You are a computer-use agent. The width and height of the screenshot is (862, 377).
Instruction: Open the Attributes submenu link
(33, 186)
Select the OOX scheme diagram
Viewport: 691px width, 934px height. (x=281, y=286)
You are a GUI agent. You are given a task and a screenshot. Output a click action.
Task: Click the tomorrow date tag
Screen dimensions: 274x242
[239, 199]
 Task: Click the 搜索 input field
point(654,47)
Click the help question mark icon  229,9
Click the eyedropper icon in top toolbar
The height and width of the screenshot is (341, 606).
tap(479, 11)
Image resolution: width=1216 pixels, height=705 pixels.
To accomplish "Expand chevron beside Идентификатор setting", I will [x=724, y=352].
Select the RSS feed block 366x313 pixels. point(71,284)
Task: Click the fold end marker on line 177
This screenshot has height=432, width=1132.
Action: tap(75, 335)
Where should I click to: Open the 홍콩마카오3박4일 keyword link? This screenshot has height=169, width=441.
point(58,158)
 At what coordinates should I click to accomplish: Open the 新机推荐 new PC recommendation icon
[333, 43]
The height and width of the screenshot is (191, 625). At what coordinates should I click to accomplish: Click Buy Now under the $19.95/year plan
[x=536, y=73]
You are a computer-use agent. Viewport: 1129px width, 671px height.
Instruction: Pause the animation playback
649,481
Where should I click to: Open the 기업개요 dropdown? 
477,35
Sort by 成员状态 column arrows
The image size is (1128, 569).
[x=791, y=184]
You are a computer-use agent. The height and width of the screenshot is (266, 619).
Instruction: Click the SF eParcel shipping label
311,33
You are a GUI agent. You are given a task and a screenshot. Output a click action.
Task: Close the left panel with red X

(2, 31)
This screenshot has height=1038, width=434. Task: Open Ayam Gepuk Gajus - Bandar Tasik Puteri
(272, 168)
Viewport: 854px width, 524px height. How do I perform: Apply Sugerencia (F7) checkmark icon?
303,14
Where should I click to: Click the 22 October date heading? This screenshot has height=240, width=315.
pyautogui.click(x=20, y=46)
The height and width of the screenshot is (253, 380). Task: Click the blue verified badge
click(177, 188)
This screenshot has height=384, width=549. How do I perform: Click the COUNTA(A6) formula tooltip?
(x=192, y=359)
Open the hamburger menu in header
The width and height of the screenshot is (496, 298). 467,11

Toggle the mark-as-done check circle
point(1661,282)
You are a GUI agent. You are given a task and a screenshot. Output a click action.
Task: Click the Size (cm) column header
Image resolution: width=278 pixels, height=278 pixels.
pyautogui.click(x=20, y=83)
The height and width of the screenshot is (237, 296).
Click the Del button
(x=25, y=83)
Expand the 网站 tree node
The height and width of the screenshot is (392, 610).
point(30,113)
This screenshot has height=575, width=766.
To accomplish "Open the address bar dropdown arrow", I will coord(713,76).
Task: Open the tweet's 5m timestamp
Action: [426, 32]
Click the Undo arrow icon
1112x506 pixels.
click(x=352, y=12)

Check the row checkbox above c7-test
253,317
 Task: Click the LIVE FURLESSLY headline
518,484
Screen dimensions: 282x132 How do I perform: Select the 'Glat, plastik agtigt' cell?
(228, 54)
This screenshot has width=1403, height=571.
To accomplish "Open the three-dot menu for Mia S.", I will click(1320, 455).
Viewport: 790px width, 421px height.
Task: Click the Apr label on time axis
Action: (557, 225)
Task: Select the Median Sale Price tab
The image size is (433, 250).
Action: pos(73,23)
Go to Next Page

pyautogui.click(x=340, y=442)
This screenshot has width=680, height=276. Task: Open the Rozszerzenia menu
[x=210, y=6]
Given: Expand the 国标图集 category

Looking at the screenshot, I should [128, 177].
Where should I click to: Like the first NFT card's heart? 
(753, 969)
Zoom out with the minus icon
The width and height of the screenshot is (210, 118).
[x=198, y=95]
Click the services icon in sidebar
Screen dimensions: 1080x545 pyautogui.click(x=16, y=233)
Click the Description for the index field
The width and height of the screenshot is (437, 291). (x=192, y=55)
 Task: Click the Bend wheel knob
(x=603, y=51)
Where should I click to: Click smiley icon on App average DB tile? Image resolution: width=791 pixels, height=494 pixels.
◇ ◇ ◇ ◇
Retrieve all lines from the data that contain the string "computer".

Answer box
You are a computer-use agent. The width and height of the screenshot is (862, 377).
You are a computer-use agent. Viewport: 1129px width, 671px height.
You are a computer-use agent. The height and width of the screenshot is (266, 619).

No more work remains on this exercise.